Cook Cook, of Shreveport, for appellees.
These suits, which were consolidated by agreement of the parties, were brought to annul, for error induced by misrepresentation and, alternatively, for lesion beyond moiety, two deeds to immovable property in Caddo parish, and to recover for each of the plaintiffs an undivided one-tenth interest in the property. The judgments of the court below, which were in accordance with plaintiffs' alternative demand, annulled the deeds attacked, but reserved to F.E. Gloyd, the defendant, the right at his election to supplement the price for the property in the sum of $944.12 to each plaintiff. The judgments further provided that, should the defendant fail to supplement the price, the judgments annulling the deeds should become absolute, and the plaintiffs should recover each 1/10 of 182/800 of the property in dispute. From these judgments the defendant appealed, and plaintiffs have answered the appeal, asking, in effect, that they be recognized as the owners and entitled to the possession of the property. In the alternative, plaintiffs pray that the judgments appealed from be affirmed, if this court should decline to grant them the primary relief asked for.
The undisputed facts are as follows:
Prior to July 2, 1907, the lands in dispute were owned by the Black Bayou Lumber Company, a Louisiana corporation, in which the defendant, F.E. Gloyd, owned 182/800 of the capital stock. In July, 1907, a group of persons headed by one Russ Daniels agreed to purchase from the lumber company all its property, except its lands and book accounts, for a consideration of $40,000. For the purpose of making the transfer and of permitting Daniels and his associates to operate in the name of the Black Bayou Lumber Company, the stock of the corporation was transferred to the purchasers. On July 2, 1907, the Black Bayou Lumber Company transferred its lands in Caddo parish, La., and Cass county, Tex., to A.M. Gloyd, who also owned 182/800 of the stock of the lumber company; the deed, which was duly recorded, reciting a cash consideration of $10,000. At the same time, Gloyd, the transferee, executed an instrument in which he acknowledged that he held the property in trust, and not as owner, for the then stockholders of the Black Bayou Lumber Company.
Subsequently, the former stockholders of the Black Bayou Lumber Company organized the Louisiana Land, Lumber Coal Company, a Missouri corporation. The stock in the new corporation was issued to its stockholders in the same proportions in which they had owned stock in the old corporation in consideration of the transfer to the new corporation by A.M. Gloyd of the lands which he had acquired from the old corporation. The deed from A.M. Gloyd to the Louisiana Land, Lumber Coal Company was executed on May 10, 1909.
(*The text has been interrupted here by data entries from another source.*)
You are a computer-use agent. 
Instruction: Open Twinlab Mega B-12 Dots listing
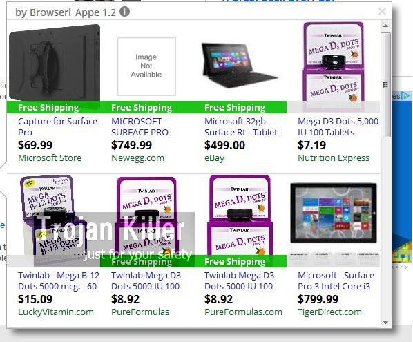(x=59, y=281)
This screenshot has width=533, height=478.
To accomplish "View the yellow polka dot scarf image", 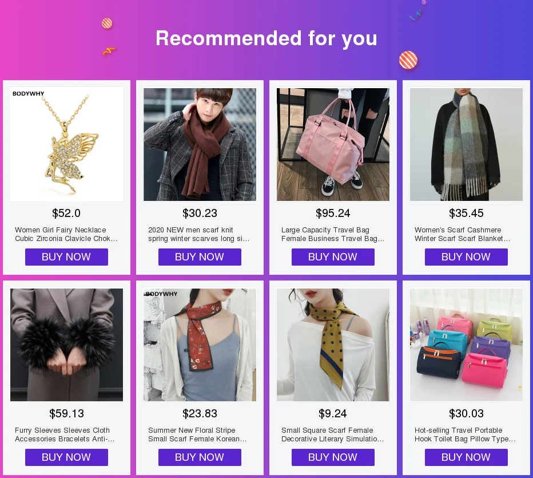I will pos(333,345).
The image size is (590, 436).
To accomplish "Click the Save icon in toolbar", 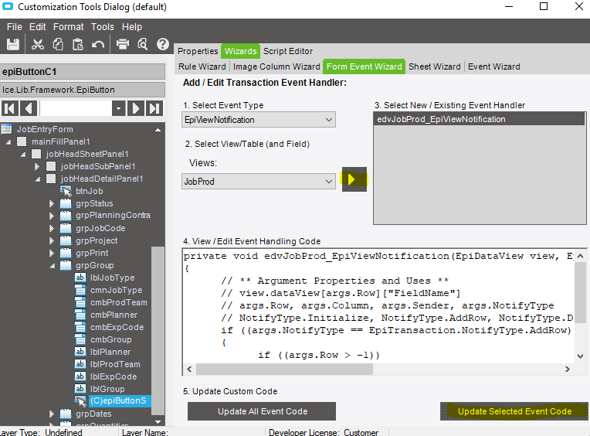I will (13, 44).
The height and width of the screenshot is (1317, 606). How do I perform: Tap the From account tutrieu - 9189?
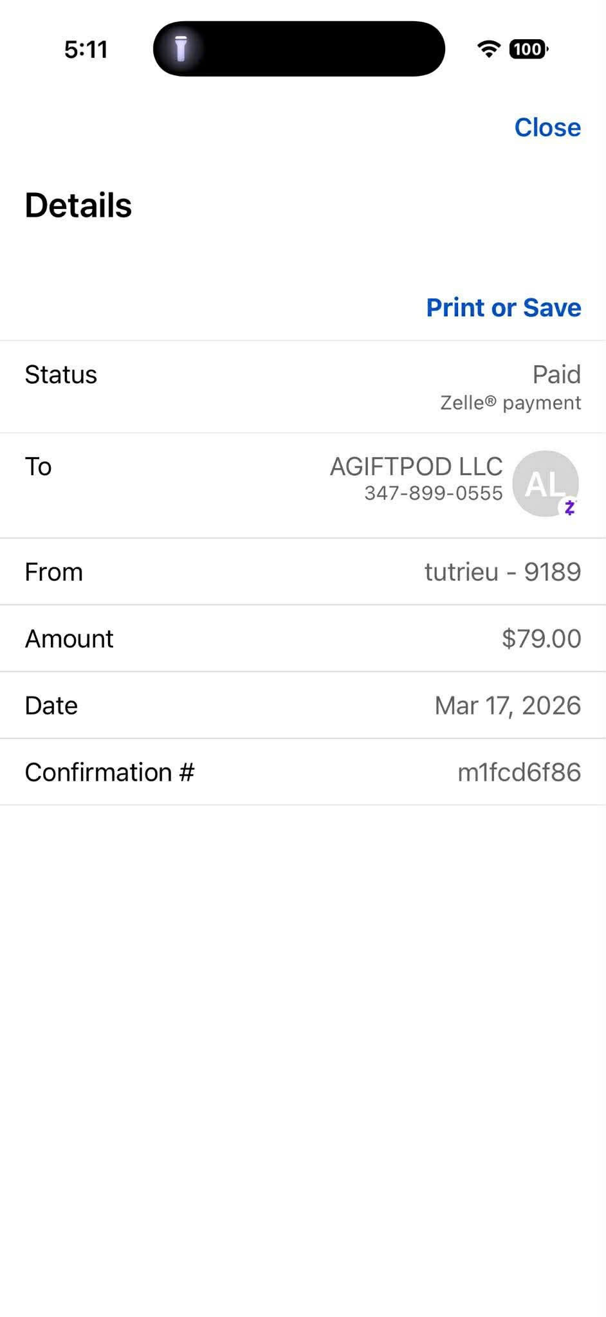[x=502, y=572]
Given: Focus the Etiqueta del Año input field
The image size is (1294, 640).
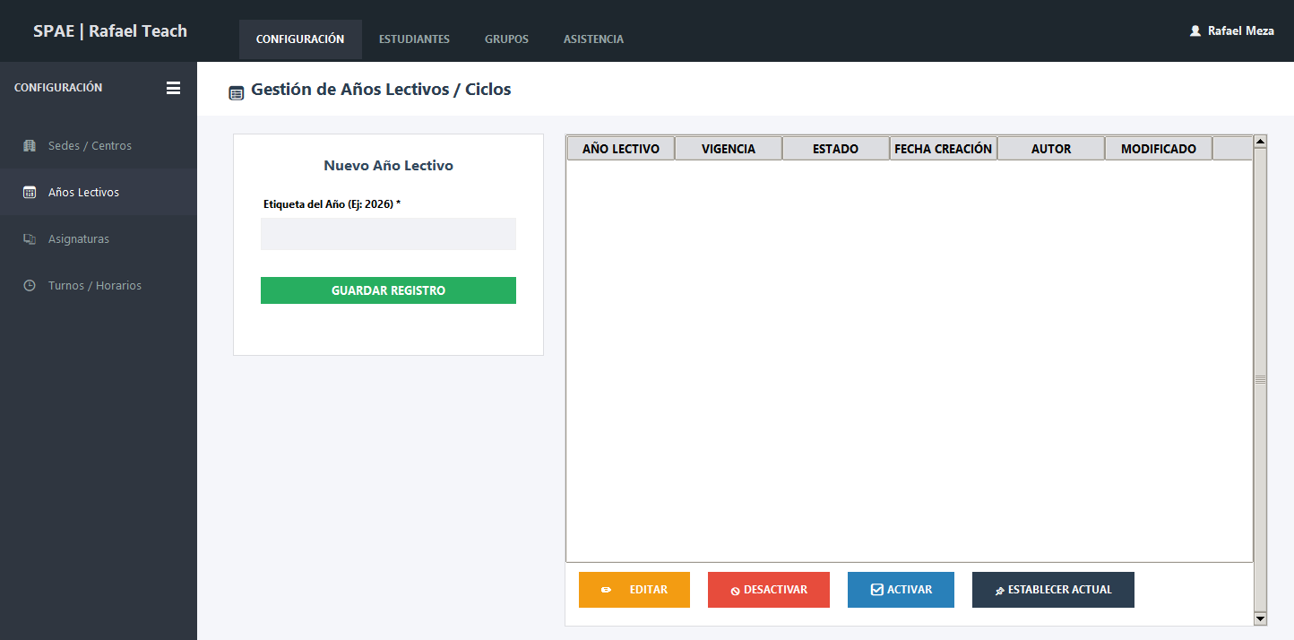Looking at the screenshot, I should pos(388,234).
On April 8, 1927, F.E. and A.M. Gloyd, having acquired all the capital stock of the Louisiana Land, Lumber Coal Company, caused the lands of that corporation to be conveyed to them in the proportion of an undivided one-half interest each. On March 31, 1932, F.E. Gloyd acquired the interest of S.M. Gloyd in the property.
Mrs. Maggie Gloyd, the wife of A.M. Gloyd, died intestate on April 8, 1908, without issue, leaving surviving her her mother, Mrs. Elizabeth Huckell, who died prior to the institution of this suit, and four sisters and one brother, or their representatives, the sole descendants of Mrs. Huckell. Plaintiffs are two of the surviving sisters of Mrs. Maggie Gloyd.
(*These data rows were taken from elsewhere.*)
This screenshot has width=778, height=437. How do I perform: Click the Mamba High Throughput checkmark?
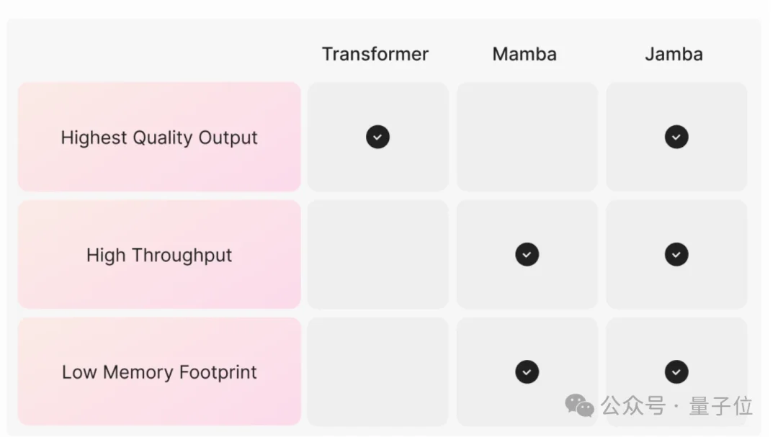pyautogui.click(x=527, y=254)
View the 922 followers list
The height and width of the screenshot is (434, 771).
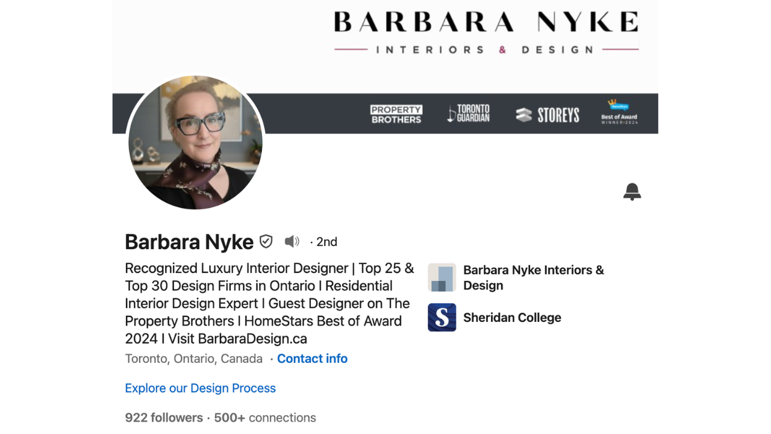(x=163, y=417)
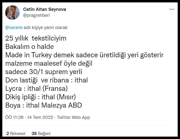Click the 'Made in Turkey demek' tweet line
180x139 pixels.
(84, 55)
In the early part of the year 1931, it was suggested by lawyers examining the title to some of the lands in dispute that a possible defect might exist therein caused by the change in the marital status of A.M. Gloyd, while the property stood in his name. In order to remedy the defect, deeds to the lands were prepared by the attorney representing F.E. Gloyd and S.M. Gloyd, presented to plaintiffs and signed by them. Each of these deeds recited a cash consideration of $600.
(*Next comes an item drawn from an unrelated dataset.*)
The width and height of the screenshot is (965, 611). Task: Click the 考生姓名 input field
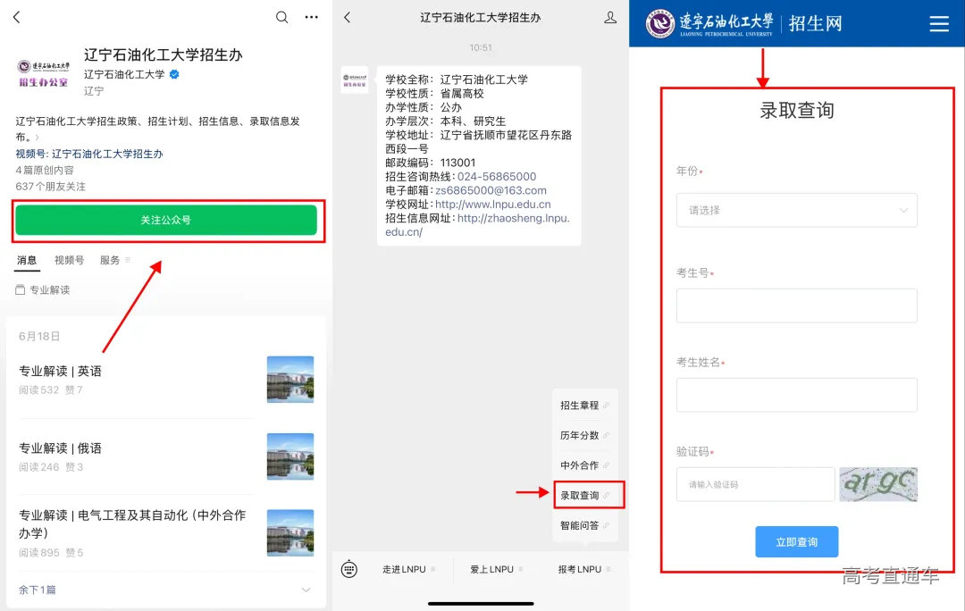point(796,395)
Plaintiffs seek to annul the deeds which they signed on the ground that no consideration was paid, and that they executed the instruments in error as to the extent or value of their claims in the lands, which they allege was misrepresented to them by the agents of F.E. and S.M. Gloyd. Plaintiffs further allege that the property described in their petitions belonged to the matrimonial community existing between A.M. Gloyd and Maggie Gloyd; and that as heirs of their deceased sister they are entitled to be recognized as owners of an undivided one-tenth interest each in the property.
Defendant denies that the property in dispute ever belonged to the community existing between A.M. Gloyd and Maggie Gloyd. He also denies plaintiffs' allegations of error and misrepresentation, and avers, in the alternative, that, if plaintiffs ever had any claim to the property, they were morally bound by a natural obligation to ratify his title.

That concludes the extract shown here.